For the default min_reps
and max_reps
settings, p-values are
accurate to within about 5%, but gradually become less accurate for
p<0.01.
The sum statistic and maximum statistic are generally similar, but the sum statistic is more sensitive to cases where multiple alleles are in disequilibrium.
If verbose (-v
) output is selected, the summary table will be
replaced by allele transmission tables for each marker, with the form:
[al] [n] [%] [ft] [fn] [fc] [mt] [mn] [mc] [st] [sn] [sc]
where [al]
is the allele name, [n]
is the number
of times it is seen in the parents, and [%]
is the percent
frequency. [ft]
is the number of times the allele was
transmitted through the father, [fn]
is the number of times
it was not transmitted, and [fc]
is the chi-squared score
for this outcome. [mt]
, [mn]
, and [mc]
are the same, for the mother. Likewise, [st]
, [sn]
, and
[sc]
combine the results for both parents.
The combined counts may be larger than the sum of the counts for the two parents. If two parents and a child are all heterozygous with the same genotype at a given position, one copy of each of the child's alleles was transmitted and the other was not. These cases are added into the ``combined'' totals.
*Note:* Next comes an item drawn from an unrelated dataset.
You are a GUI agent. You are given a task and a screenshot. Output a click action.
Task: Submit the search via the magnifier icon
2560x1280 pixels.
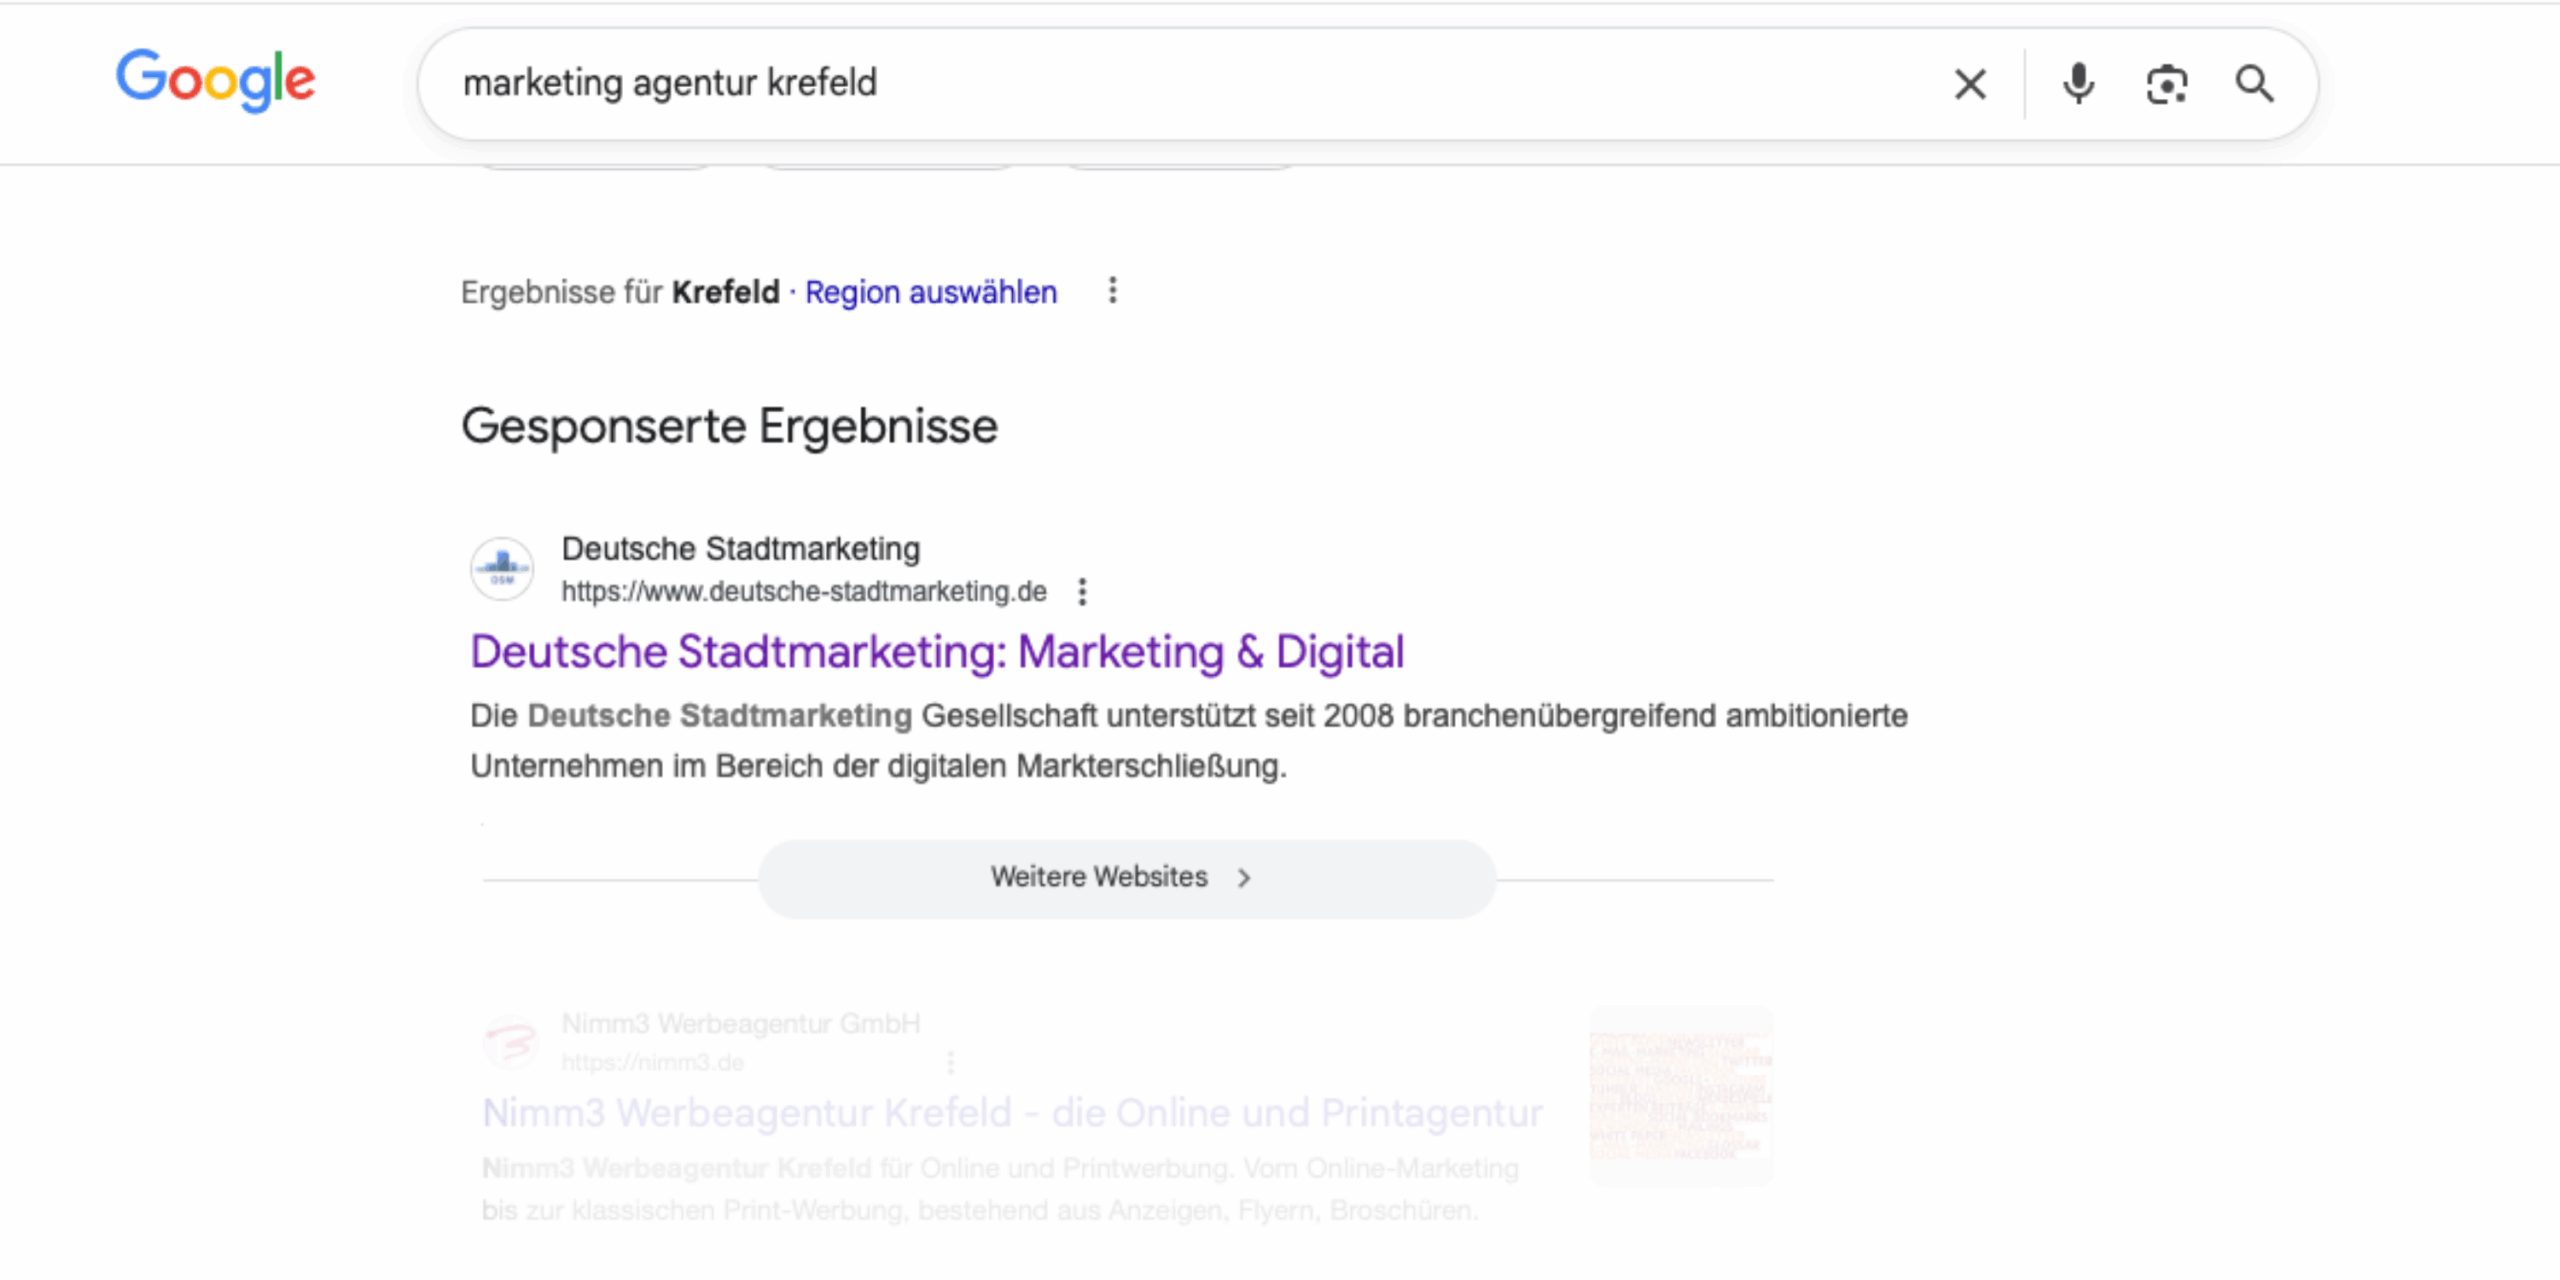click(2255, 84)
If only one parent is typed at a particular marker, transmission through that parent will be scored in cases where it is not biased by allele frequencies. This reduces to cases where the parent and child are both heterozygous, but have only one allele in common (i.e., parent AB, child AC). This differs from treatment in previous versions: prior to version 1.11, single-parent transmissions were scored (incorrectly) even in situations that were biased, and from version 1.11 through 1.16, single-parent cases were never scored.
If very verbose (-vv
) output is selected, the TDT results are
replaced by a detailed listing of allele transmissions for each child.
The listing indicates which allele was inherited from which parent,
for all children. In the special case described above where
sib_tdt
cannot assign the transmitted alleles to specific
parents, the allele pair is enclosed in square brackets.